_Information supplied_

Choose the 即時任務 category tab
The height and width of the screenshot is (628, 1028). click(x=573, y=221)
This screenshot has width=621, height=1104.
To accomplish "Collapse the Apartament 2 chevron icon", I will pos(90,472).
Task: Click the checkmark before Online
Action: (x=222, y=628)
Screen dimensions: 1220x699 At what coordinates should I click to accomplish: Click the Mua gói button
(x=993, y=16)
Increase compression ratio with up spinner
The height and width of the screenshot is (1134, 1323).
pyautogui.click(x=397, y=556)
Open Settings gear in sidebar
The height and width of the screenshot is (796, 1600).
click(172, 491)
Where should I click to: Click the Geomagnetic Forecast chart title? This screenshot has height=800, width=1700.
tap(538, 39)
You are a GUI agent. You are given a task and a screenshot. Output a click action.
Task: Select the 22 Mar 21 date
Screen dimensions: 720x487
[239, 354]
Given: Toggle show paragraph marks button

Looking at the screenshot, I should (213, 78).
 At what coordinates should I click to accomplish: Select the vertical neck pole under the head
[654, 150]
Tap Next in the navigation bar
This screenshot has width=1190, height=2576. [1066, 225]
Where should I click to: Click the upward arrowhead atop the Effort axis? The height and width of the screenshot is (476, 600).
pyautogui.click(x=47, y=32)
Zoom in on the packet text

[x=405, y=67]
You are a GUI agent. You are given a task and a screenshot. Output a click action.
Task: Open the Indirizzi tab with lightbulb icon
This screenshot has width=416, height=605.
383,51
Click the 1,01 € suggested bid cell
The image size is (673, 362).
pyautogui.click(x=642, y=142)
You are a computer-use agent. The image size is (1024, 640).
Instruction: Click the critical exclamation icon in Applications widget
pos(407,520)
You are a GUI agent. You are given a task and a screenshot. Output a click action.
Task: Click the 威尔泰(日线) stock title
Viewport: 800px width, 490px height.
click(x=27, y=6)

_The task_
Each line shown above must be repeated exactly.

_Reply_
Choose the 即時任務 category tab
The height and width of the screenshot is (628, 1028). click(x=573, y=221)
This screenshot has width=621, height=1104.
To accomplish "Collapse the Apartament 2 chevron icon", I will pos(90,472).
Task: Click the checkmark before Online
Action: (x=222, y=628)
Screen dimensions: 1220x699 At what coordinates should I click to accomplish: Click the Mua gói button
(x=993, y=16)
Increase compression ratio with up spinner
The height and width of the screenshot is (1134, 1323).
pyautogui.click(x=397, y=556)
Open Settings gear in sidebar
The height and width of the screenshot is (796, 1600).
click(172, 491)
Where should I click to: Click the Geomagnetic Forecast chart title? This screenshot has height=800, width=1700.
tap(538, 39)
You are a GUI agent. You are given a task and a screenshot. Output a click action.
Task: Select the 22 Mar 21 date
Screen dimensions: 720x487
[239, 354]
Given: Toggle show paragraph marks button

Looking at the screenshot, I should (213, 78).
 At what coordinates should I click to accomplish: Select the vertical neck pole under the head
[654, 150]
Tap Next in the navigation bar
This screenshot has width=1190, height=2576. [1066, 225]
Where should I click to: Click the upward arrowhead atop the Effort axis? The height and width of the screenshot is (476, 600).
pyautogui.click(x=47, y=32)
Zoom in on the packet text

[x=405, y=67]
You are a GUI agent. You are given a task and a screenshot. Output a click action.
Task: Open the Indirizzi tab with lightbulb icon
This screenshot has width=416, height=605.
383,51
Click the 1,01 € suggested bid cell
The image size is (673, 362).
pyautogui.click(x=642, y=142)
You are a computer-use agent. The image size is (1024, 640).
Instruction: Click the critical exclamation icon in Applications widget
pos(407,520)
You are a GUI agent. You are given a task and a screenshot. Output a click action.
Task: Click the 威尔泰(日线) stock title
Viewport: 800px width, 490px height.
click(x=27, y=6)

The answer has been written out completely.